Stored data entries:
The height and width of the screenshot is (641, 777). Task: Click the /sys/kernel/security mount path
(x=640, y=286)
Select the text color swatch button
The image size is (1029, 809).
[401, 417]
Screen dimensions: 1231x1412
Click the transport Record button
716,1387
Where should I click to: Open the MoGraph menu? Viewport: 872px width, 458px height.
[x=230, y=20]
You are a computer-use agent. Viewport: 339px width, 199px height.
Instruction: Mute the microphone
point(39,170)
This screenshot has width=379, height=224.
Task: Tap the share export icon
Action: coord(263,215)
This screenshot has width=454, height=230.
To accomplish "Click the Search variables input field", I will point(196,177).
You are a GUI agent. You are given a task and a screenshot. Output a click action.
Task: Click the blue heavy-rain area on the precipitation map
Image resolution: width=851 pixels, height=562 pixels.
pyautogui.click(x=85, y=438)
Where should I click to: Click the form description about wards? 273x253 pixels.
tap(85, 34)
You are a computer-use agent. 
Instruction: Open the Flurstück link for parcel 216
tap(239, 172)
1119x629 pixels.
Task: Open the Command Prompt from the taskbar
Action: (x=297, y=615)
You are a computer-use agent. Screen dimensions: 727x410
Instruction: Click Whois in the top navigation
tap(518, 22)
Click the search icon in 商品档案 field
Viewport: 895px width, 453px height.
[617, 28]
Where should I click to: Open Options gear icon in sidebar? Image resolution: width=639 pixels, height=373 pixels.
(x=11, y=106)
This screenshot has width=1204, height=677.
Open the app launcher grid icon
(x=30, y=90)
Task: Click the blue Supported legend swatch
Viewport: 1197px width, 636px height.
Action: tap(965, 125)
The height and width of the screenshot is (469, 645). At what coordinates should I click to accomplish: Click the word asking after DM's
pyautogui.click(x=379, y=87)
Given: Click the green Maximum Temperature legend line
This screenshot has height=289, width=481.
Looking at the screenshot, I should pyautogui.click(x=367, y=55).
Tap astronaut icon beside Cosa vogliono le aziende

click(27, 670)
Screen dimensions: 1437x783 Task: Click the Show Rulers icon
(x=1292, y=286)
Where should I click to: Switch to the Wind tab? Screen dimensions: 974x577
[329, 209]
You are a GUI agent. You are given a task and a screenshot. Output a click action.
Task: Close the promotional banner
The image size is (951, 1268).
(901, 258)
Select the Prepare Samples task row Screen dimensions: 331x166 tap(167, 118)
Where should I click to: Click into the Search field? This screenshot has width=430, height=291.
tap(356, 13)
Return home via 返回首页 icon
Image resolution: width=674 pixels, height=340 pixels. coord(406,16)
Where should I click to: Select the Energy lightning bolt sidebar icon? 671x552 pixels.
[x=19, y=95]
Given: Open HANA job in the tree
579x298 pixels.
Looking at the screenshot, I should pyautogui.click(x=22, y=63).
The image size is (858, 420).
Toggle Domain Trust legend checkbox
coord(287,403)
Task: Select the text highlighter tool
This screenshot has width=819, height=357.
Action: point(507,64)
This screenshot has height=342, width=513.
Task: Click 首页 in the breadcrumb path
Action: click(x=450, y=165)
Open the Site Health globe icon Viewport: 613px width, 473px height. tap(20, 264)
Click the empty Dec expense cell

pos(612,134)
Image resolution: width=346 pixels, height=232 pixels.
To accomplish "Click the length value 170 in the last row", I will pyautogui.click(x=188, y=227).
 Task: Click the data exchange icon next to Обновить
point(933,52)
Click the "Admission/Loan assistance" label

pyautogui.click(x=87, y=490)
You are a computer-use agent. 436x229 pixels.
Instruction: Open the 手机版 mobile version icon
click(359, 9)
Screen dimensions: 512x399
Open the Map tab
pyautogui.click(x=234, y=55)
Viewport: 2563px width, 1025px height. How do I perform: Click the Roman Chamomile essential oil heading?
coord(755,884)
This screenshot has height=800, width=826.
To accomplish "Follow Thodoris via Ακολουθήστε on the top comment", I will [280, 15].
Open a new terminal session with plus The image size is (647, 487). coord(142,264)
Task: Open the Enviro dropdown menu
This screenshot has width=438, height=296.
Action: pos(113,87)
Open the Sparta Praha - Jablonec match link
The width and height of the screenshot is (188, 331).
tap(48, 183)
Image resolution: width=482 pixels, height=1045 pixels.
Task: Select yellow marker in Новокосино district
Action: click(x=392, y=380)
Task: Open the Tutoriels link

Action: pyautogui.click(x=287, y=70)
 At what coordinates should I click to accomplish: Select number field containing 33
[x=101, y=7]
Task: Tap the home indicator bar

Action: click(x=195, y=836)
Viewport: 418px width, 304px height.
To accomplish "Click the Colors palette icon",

→ **TRY IT**
Copy the entries exactly as they appear.

→ **ANSWER FOR THIS EXERCISE**
The height and width of the screenshot is (641, 777). Task: Click the /sys/kernel/security mount path
(x=640, y=286)
Select the text color swatch button
The image size is (1029, 809).
[401, 417]
Screen dimensions: 1231x1412
Click the transport Record button
716,1387
Where should I click to: Open the MoGraph menu? Viewport: 872px width, 458px height.
[x=230, y=20]
You are a computer-use agent. Viewport: 339px width, 199px height.
Instruction: Mute the microphone
point(39,170)
This screenshot has width=379, height=224.
Task: Tap the share export icon
Action: coord(263,215)
This screenshot has width=454, height=230.
To accomplish "Click the Search variables input field", I will point(196,177).
You are a GUI agent. You are given a task and a screenshot. Output a click action.
Task: Click the blue heavy-rain area on the precipitation map
Image resolution: width=851 pixels, height=562 pixels.
pyautogui.click(x=85, y=438)
Where should I click to: Click the form description about wards? 273x253 pixels.
tap(85, 34)
You are a computer-use agent. 
Instruction: Open the Flurstück link for parcel 216
tap(239, 172)
1119x629 pixels.
Task: Open the Command Prompt from the taskbar
Action: (x=297, y=615)
You are a computer-use agent. Screen dimensions: 727x410
Instruction: Click Whois in the top navigation
tap(518, 22)
Click the search icon in 商品档案 field
Viewport: 895px width, 453px height.
[617, 28]
Where should I click to: Open Options gear icon in sidebar? Image resolution: width=639 pixels, height=373 pixels.
(x=11, y=106)
This screenshot has width=1204, height=677.
Open the app launcher grid icon
(x=30, y=90)
Task: Click the blue Supported legend swatch
Viewport: 1197px width, 636px height.
Action: tap(965, 125)
The height and width of the screenshot is (469, 645). At what coordinates should I click to accomplish: Click the word asking after DM's
pyautogui.click(x=379, y=87)
Given: Click the green Maximum Temperature legend line
This screenshot has height=289, width=481.
Looking at the screenshot, I should pyautogui.click(x=367, y=55).
Tap astronaut icon beside Cosa vogliono le aziende

click(27, 670)
Screen dimensions: 1437x783 Task: Click the Show Rulers icon
(x=1292, y=286)
Where should I click to: Switch to the Wind tab? Screen dimensions: 974x577
[329, 209]
You are a GUI agent. You are given a task and a screenshot. Output a click action.
Task: Close the promotional banner
The image size is (951, 1268).
(901, 258)
Select the Prepare Samples task row Screen dimensions: 331x166 tap(167, 118)
Where should I click to: Click into the Search field? This screenshot has width=430, height=291.
tap(356, 13)
Return home via 返回首页 icon
Image resolution: width=674 pixels, height=340 pixels. coord(406,16)
Where should I click to: Select the Energy lightning bolt sidebar icon? 671x552 pixels.
[x=19, y=95]
Given: Open HANA job in the tree
579x298 pixels.
Looking at the screenshot, I should pyautogui.click(x=22, y=63).
The image size is (858, 420).
Toggle Domain Trust legend checkbox
coord(287,403)
Task: Select the text highlighter tool
This screenshot has width=819, height=357.
Action: point(507,64)
This screenshot has height=342, width=513.
Task: Click 首页 in the breadcrumb path
Action: click(x=450, y=165)
Open the Site Health globe icon Viewport: 613px width, 473px height. tap(20, 264)
Click the empty Dec expense cell

pos(612,134)
Image resolution: width=346 pixels, height=232 pixels.
To accomplish "Click the length value 170 in the last row", I will pyautogui.click(x=188, y=227).
 Task: Click the data exchange icon next to Обновить
point(933,52)
Click the "Admission/Loan assistance" label

pyautogui.click(x=87, y=490)
You are a computer-use agent. 436x229 pixels.
Instruction: Open the 手机版 mobile version icon
click(359, 9)
Screen dimensions: 512x399
Open the Map tab
pyautogui.click(x=234, y=55)
Viewport: 2563px width, 1025px height. How do I perform: Click the Roman Chamomile essential oil heading?
coord(755,884)
This screenshot has height=800, width=826.
To accomplish "Follow Thodoris via Ακολουθήστε on the top comment", I will [280, 15].
Open a new terminal session with plus The image size is (647, 487). coord(142,264)
Task: Open the Enviro dropdown menu
This screenshot has width=438, height=296.
Action: pos(113,87)
Open the Sparta Praha - Jablonec match link
The width and height of the screenshot is (188, 331).
tap(48, 183)
Image resolution: width=482 pixels, height=1045 pixels.
Task: Select yellow marker in Новокосино district
Action: click(x=392, y=380)
Task: Open the Tutoriels link

Action: pyautogui.click(x=287, y=70)
 At what coordinates should I click to accomplish: Select number field containing 33
[x=101, y=7]
Task: Tap the home indicator bar

Action: click(x=195, y=836)
Viewport: 418px width, 304px height.
To accomplish "Click the Colors palette icon",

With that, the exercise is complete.